Let us look at the electronic configurations of the ions of each metal listed to determine which would require the highest third ionisation enthalpy. Since we are talking about $3^{\text{rd}}$ ionization, we would be considering the removal of three electrons, ending up with a $+3$ oxidation state for each metal.

• Manganese ($\mathrm{Mn}$): [Ar] $3d^5 4s^2$


• Iron ($\mathrm{Fe}$): [Ar] $3d^6 4s^2$


• Chromium ($\mathrm{Cr}$): [Ar] $3d^5 4s^1$


• Vanadium ($V$): [Ar] $3d^3 4s^2$

After removing two electrons (assuming they come from the 4s orbital and the next available d orbital), the configurations would be:

• $\mathrm{Mn^{2+}}$: [Ar] $3d^5$


• $\mathrm{Fe^{2+}}$: [Ar] $3d^6$


• $\mathrm{Cr^{2+}}$: [Ar] $3d^4$


• $V^{2+}$: [Ar] $3d^3$

Now we look at the energy required to remove the third electron from the $M^{2+}$ ions:

• For $\mathrm{Mn^{2+}}$, removing the third electron would break the half-filled $3d^5$ configuration and require significant energy.
• For $\mathrm{Fe^{2+}}$, removing the third electron would form half-filled $3d^5$ configuration, which forms stable configuration.
• For $\mathrm{Cr^{2+}}$, the third electron removal will disrupt the $3d^4$ configuration, which is not particularly stable.
• For $V^{2+}$, the third electron removal will disrupt the $3d^3$ configuration.

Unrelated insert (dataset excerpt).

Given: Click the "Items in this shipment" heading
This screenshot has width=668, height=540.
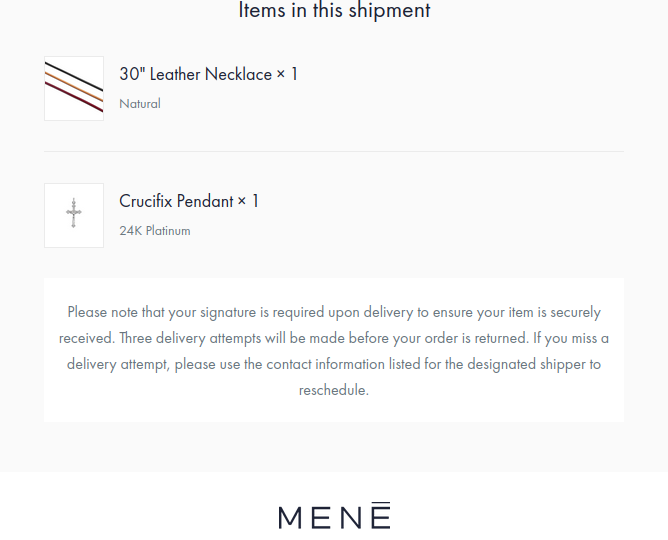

In terms of stability, the half-filled $d^5$ subshell in manganese ($\mathrm{Mn^{2+}}$) provide extra stability. So, the $3^{\text{rd}}$ ionisation enthalpy of $\mathrm{Mn^{2+}}$ is the highest because it involves breaking a half-filled configuration which is more stable.

Thus, out of the given options, manganese ($\mathrm{Mn}$) would have the highest third ionization enthalpy. Therefore, the correct answer is:

Option A : $\mathrm{Mn}$